We’re not talking about Sex Panther here, people – but we are talking about something that is quite pungent… in a good way…
Riesling. Specifically, a factor that many consider to mark some of the best aged Riesling wines on the planet: an aroma reminiscent of petrol, or vinyl, or rubber. It’s a marker that I’ve encountered in many a fine aged Riesling, including one that has come from arguably the best vintage of the 20th century from arguably world’s best producer of the stuff.

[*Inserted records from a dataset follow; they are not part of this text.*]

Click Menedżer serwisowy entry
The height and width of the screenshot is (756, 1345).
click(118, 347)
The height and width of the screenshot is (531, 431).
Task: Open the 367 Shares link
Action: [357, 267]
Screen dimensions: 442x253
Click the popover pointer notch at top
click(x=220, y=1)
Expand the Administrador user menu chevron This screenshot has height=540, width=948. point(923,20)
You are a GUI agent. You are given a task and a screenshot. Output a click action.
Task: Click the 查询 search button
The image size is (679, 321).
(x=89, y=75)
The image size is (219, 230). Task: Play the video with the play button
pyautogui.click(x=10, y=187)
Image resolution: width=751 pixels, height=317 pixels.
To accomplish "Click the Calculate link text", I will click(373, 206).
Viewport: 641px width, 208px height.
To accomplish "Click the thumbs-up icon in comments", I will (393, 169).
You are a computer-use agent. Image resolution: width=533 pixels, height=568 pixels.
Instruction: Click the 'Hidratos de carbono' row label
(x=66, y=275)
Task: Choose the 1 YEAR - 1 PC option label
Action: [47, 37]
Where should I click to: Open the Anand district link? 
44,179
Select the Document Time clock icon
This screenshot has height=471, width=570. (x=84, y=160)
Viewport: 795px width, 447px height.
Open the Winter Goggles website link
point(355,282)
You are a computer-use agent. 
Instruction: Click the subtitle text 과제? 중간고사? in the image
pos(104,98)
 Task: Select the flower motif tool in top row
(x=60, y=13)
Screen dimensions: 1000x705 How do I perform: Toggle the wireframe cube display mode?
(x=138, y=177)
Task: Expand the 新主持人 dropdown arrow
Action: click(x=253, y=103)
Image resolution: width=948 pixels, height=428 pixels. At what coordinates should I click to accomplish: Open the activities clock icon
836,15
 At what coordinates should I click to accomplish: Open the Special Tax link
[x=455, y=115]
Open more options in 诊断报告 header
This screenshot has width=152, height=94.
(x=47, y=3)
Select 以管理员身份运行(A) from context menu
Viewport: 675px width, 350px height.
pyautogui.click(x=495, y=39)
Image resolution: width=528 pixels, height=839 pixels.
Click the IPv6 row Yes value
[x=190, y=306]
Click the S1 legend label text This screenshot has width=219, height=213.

During my recent jaunt to Australia, the group of East Coast Sommeliers with whom I was traveling was treated to an in-vineyard pruning lesson followed by an in-office Clare Valley Riesling Masterclass, headed by Taylor Wines’ Chief Winemaker Adam Eggins. [ Editor’s note: if you enjoy the wines of Taylors (known as Wakefield in the U.S.), then you should silently hope that none of the grapes for future vintages hail from the vines that we mauled that day ]. Like most good Aussies, Eggins is quick-witted, opinionated, and not afraid to hide those opinions even when actually he’s trying to hide them. But even Eggins didn’t quite reveal his hand when he shared with us a French report on the Riesling/petrol phenomenon (shared below, emphasis mine):
“With time, Riesling wines tend to acquire a petrol note (goût petrol in French) which is sometimes described with associations to kerosene, lubricant or rubber. While an integral part of the aroma profile of mature Riesling and sought after by many experienced drinkers, it may be off-putting to those unaccustomed to it, and those who primarily seek young and fruity aromas in their wine. …the German Wine Institute has gone so far as to omit the mentioning of “petrol” as a possible aroma on their German-language Wine Aroma Wheel, which is supposed to be specially adapted to German wines, and despite the fact that professor Ann C. Noble had included petrol in her original version of the wheel.”
Another way of saying that, is that Riesling’s petrol aroma is a fault.
But is it, really?
The answer, I think, is an emphatic NO…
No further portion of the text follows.